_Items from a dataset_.
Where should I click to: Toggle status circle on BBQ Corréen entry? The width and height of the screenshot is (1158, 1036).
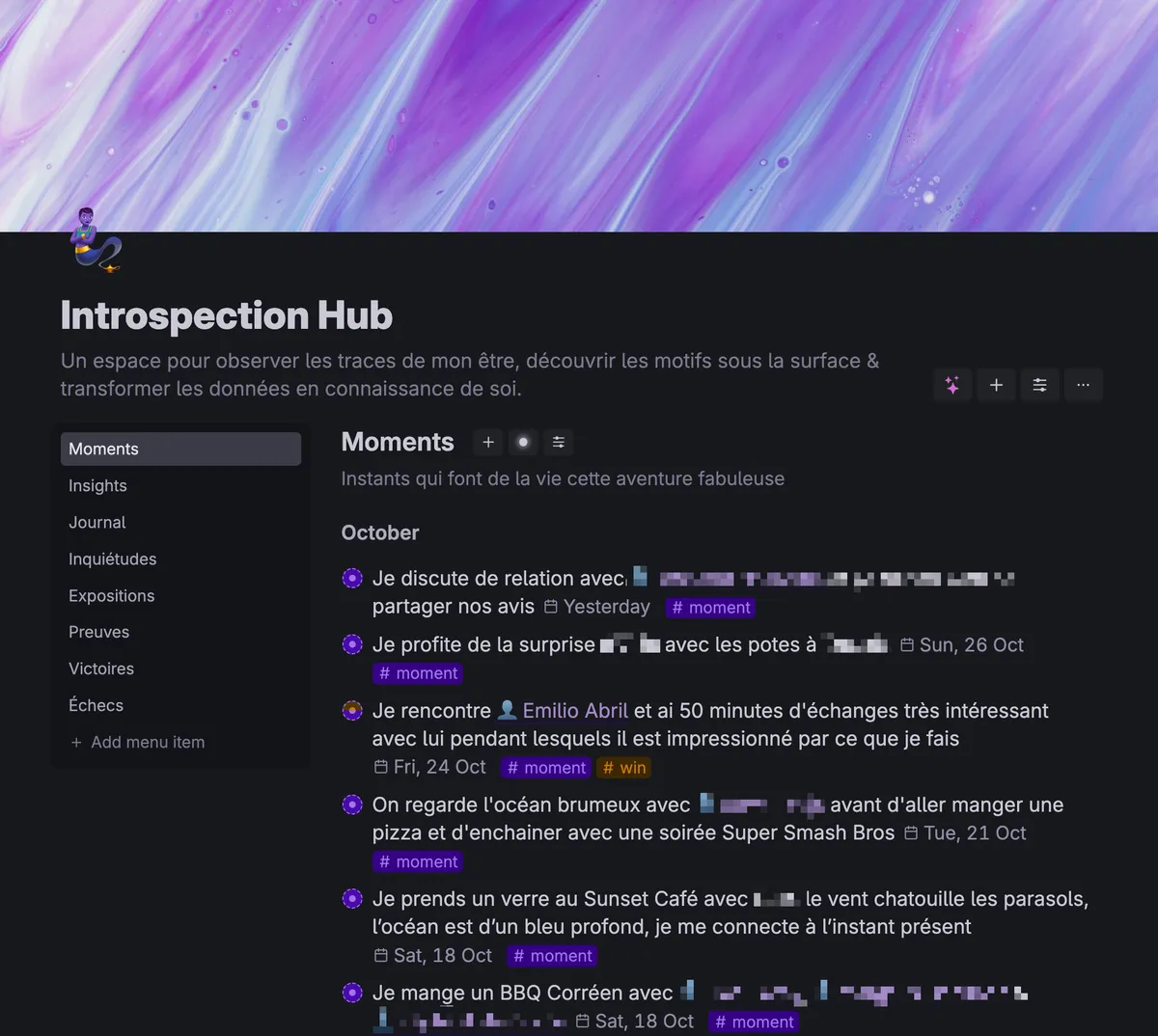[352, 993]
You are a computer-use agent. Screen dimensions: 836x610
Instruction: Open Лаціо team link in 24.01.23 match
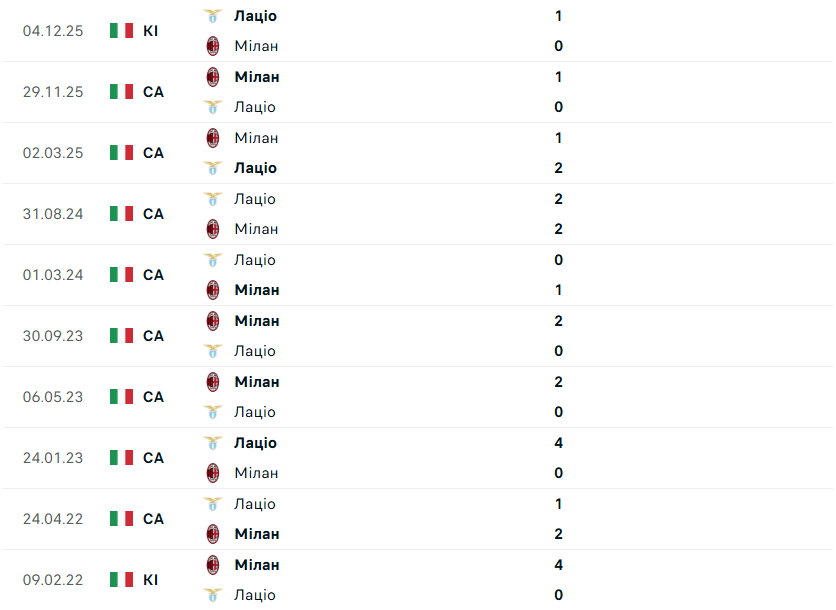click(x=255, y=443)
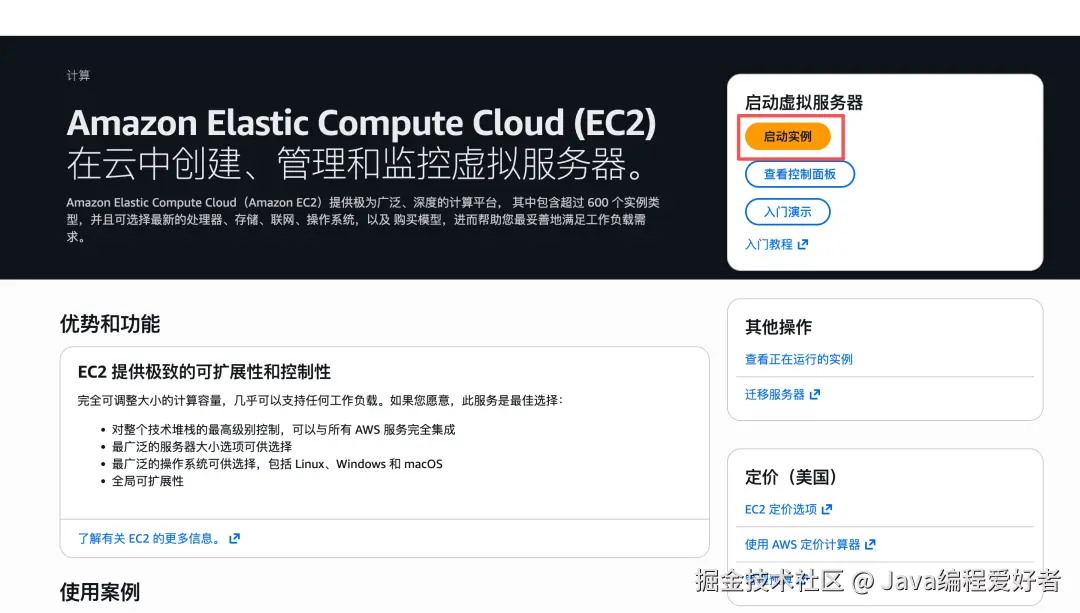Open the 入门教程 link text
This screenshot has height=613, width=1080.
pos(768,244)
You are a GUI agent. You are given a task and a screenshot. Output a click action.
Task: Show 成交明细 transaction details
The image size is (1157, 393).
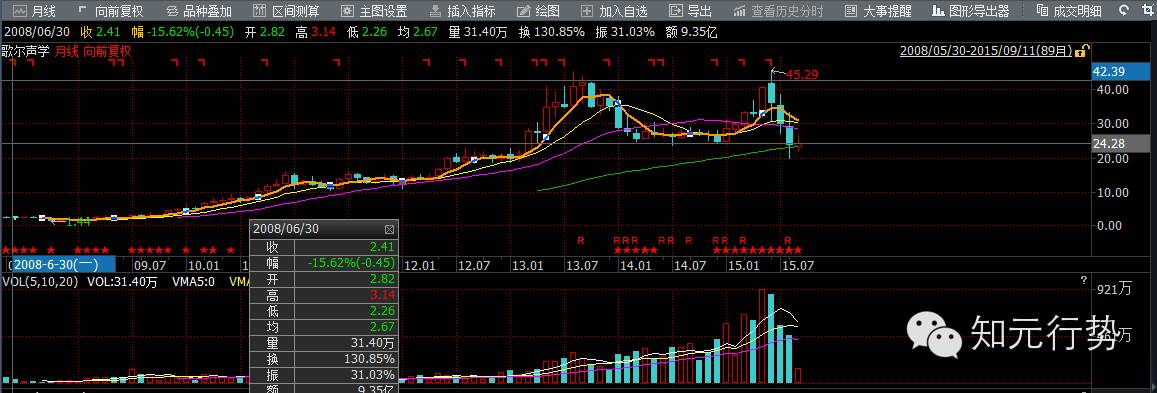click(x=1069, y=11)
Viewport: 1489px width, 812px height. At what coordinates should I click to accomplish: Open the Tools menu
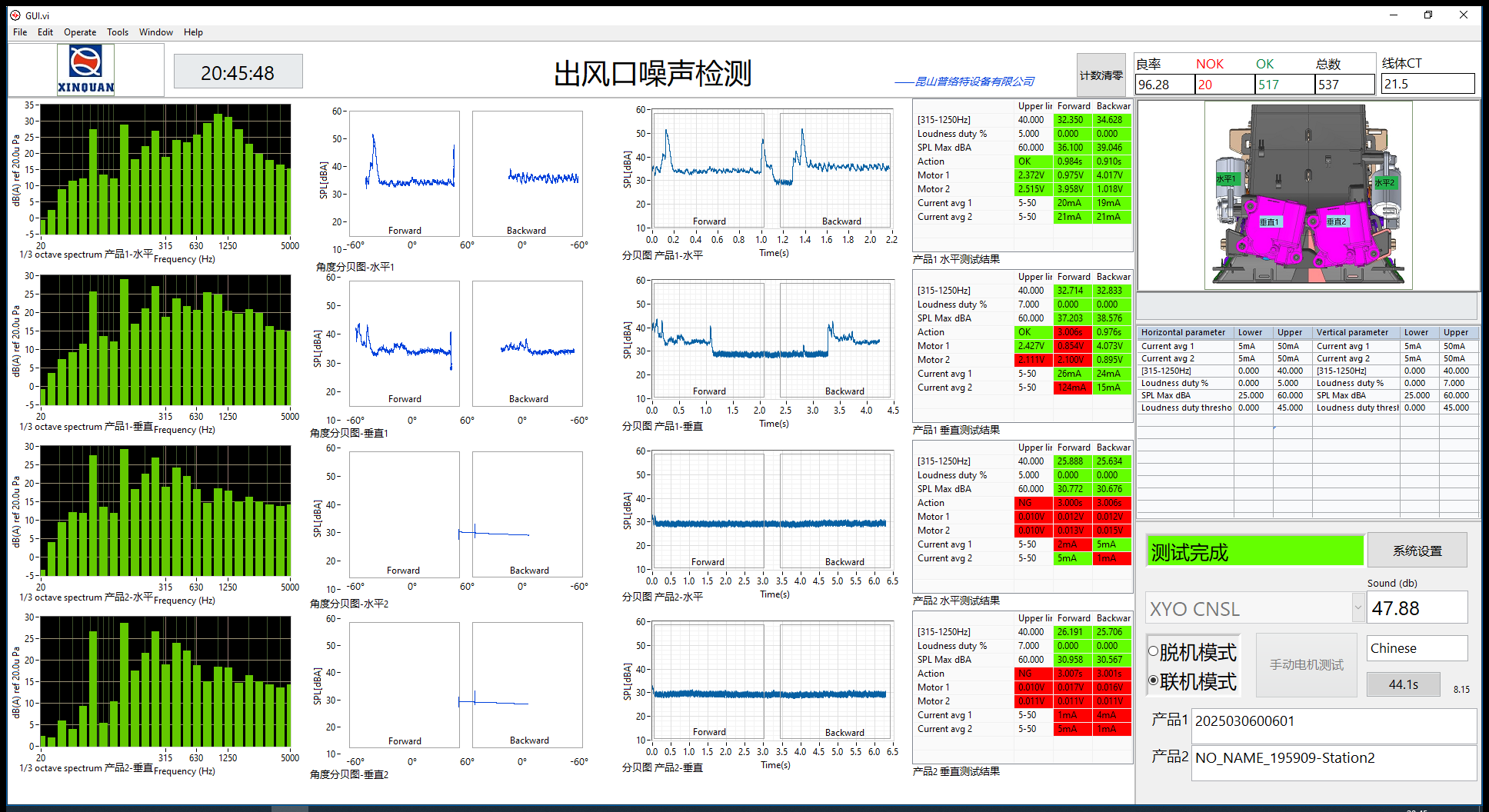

_What this task involves_.
Pictures are to be left out; the answer must otherwise be exactly the lines from the one with "Instruction: Open Лаціо" through the final line of the entries above, both included.

_Task response_.
Instruction: Open Лаціо team link in 24.01.23 match
click(x=255, y=443)
Open the 入门教程 link text
This screenshot has height=613, width=1080.
pos(768,244)
You are a GUI agent. You are given a task and a screenshot. Output a click action.
Task: Show 成交明细 transaction details
The image size is (1157, 393).
click(x=1069, y=11)
Viewport: 1489px width, 812px height. At what coordinates should I click to accomplish: Open the Tools menu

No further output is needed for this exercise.